§ WHAT YOU WILL DO: Scan the entries below for the word "computer" and copy every line where it turns up.

*** EXTRACTED INFORMATION Section Begins ***

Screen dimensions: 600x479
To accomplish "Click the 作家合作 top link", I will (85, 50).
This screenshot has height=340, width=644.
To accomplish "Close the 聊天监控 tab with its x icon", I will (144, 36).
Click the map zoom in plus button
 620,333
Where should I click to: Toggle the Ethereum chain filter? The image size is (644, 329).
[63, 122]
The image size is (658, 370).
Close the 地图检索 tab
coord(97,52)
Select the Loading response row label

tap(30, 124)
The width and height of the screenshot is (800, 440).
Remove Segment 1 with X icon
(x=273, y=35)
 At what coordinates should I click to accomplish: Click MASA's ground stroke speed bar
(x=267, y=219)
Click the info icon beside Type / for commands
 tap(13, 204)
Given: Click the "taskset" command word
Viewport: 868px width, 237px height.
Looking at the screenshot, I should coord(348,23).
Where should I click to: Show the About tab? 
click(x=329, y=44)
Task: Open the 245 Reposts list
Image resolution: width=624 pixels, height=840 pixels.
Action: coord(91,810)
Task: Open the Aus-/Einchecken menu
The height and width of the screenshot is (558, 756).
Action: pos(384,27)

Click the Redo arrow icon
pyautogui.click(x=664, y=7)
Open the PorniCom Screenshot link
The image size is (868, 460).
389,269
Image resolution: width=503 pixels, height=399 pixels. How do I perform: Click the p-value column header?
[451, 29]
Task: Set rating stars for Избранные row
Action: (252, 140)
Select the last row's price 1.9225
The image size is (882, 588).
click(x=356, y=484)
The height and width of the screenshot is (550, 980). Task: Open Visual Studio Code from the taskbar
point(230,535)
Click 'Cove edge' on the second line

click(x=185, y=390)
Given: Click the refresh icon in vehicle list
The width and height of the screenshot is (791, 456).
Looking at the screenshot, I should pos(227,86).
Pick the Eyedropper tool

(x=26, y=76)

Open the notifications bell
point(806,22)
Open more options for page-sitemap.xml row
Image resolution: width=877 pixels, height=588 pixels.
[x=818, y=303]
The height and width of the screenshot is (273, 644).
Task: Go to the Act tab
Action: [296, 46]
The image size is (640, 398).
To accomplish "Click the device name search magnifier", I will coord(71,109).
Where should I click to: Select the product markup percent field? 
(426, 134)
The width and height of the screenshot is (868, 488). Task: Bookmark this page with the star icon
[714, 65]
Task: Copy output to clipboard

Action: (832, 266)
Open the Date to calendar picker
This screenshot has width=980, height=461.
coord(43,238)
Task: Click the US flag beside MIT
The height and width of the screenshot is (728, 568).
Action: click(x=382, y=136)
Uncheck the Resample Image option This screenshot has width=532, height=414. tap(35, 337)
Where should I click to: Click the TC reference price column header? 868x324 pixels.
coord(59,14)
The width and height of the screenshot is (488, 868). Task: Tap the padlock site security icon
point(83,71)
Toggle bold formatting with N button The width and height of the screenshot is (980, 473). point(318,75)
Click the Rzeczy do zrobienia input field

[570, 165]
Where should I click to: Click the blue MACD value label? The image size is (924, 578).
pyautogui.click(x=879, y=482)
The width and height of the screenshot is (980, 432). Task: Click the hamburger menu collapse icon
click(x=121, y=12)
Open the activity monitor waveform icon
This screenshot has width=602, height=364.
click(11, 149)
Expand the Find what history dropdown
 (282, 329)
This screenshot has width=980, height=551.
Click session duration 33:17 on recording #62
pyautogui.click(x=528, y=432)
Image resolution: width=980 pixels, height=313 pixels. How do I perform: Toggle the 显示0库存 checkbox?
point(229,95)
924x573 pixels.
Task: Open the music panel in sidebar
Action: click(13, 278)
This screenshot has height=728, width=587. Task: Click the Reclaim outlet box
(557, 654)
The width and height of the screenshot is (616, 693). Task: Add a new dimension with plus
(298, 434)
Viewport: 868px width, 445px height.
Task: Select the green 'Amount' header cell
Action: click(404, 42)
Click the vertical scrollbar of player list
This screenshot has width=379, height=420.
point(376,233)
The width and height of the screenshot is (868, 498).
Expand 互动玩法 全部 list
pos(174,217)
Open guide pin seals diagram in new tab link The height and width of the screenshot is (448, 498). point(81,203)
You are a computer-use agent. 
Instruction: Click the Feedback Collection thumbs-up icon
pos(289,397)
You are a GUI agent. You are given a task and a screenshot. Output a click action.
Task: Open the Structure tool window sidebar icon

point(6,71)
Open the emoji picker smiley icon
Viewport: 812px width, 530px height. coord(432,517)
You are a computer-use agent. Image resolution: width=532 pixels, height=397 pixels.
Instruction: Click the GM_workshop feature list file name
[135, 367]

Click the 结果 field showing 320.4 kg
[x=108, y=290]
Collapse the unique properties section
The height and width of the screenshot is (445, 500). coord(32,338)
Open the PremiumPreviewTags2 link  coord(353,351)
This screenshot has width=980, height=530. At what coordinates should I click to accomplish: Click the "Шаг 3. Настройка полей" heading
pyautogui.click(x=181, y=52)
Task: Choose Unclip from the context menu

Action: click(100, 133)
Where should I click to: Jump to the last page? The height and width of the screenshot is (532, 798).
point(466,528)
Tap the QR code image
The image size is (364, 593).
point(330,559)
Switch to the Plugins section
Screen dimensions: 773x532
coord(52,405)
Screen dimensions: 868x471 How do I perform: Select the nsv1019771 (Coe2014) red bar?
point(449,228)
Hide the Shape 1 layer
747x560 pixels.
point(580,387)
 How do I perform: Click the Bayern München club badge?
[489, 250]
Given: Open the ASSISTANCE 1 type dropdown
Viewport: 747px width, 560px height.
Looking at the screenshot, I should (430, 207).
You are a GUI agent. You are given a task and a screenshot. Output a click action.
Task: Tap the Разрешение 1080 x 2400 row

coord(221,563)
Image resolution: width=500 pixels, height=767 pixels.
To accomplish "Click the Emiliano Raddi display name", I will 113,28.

*** EXTRACTED INFORMATION Section Ends ***

§ OUTPUT FOR THIS EXERCISE:
You are a computer-use agent. 
You are a computer-use agent. Image resolution: width=532 pixels, height=397 pixels.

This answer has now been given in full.